### Required work:
Repeat exactly the lines of the records below, starting at the line containing "Where should I click to: Open" and ending at the line containing "Where should I click to: Click". Leave the pictures out.

### Records for this exercise:
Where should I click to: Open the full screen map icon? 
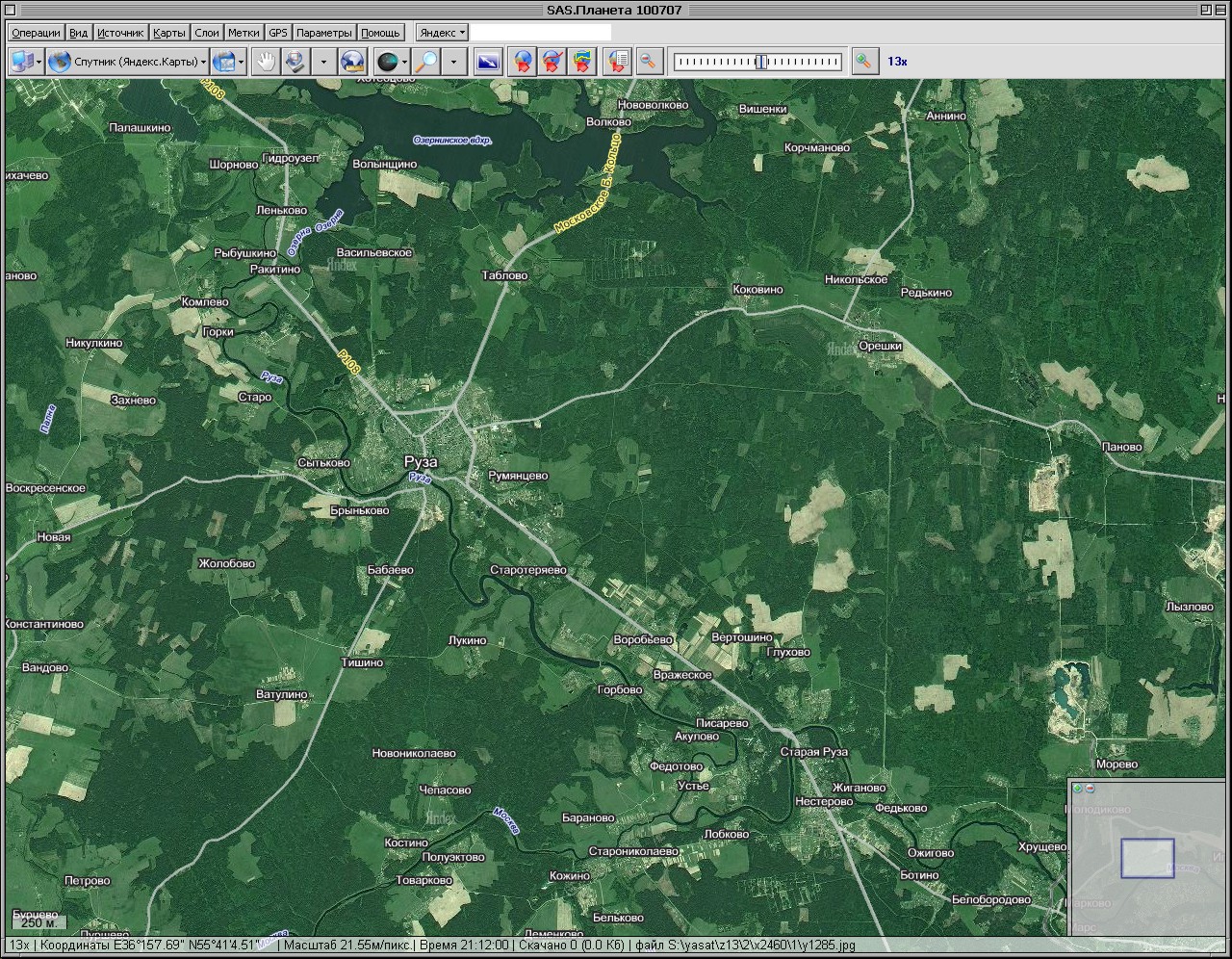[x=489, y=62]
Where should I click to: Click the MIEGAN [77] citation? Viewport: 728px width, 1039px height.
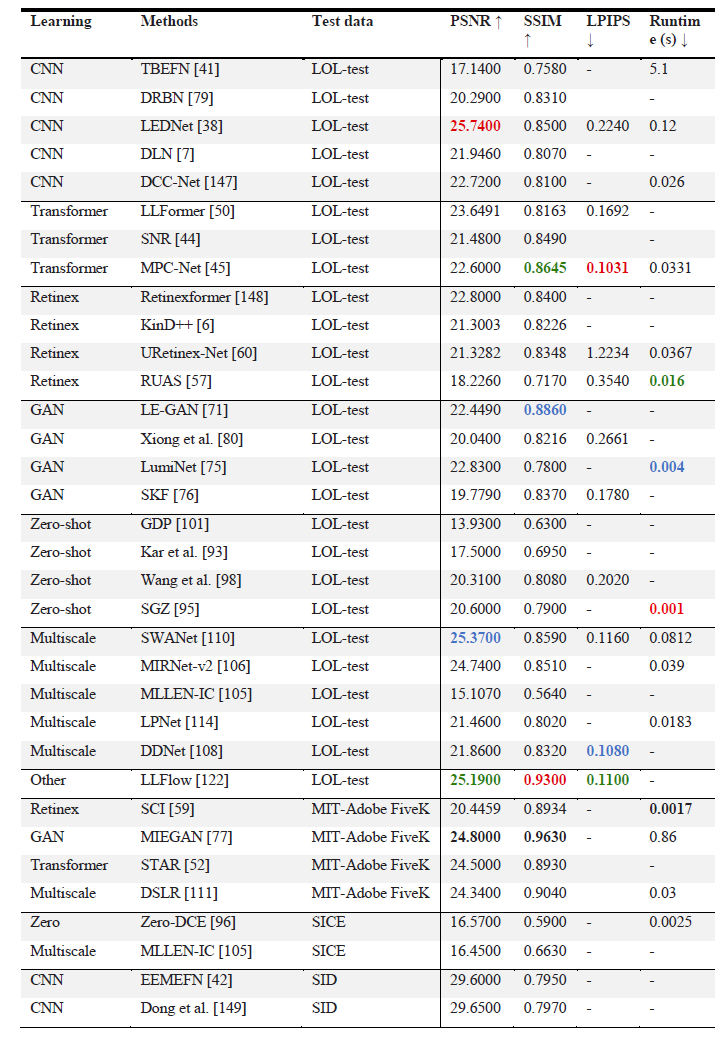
...
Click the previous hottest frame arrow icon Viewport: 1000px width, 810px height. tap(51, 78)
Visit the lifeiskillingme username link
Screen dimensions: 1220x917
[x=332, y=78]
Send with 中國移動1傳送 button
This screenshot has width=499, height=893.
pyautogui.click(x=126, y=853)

### Answer box:
Where should I click to: Open the full screen map icon? 
[x=489, y=62]
Where should I click to: Click the MIEGAN [77] citation? Viewport: 728px width, 1039px height.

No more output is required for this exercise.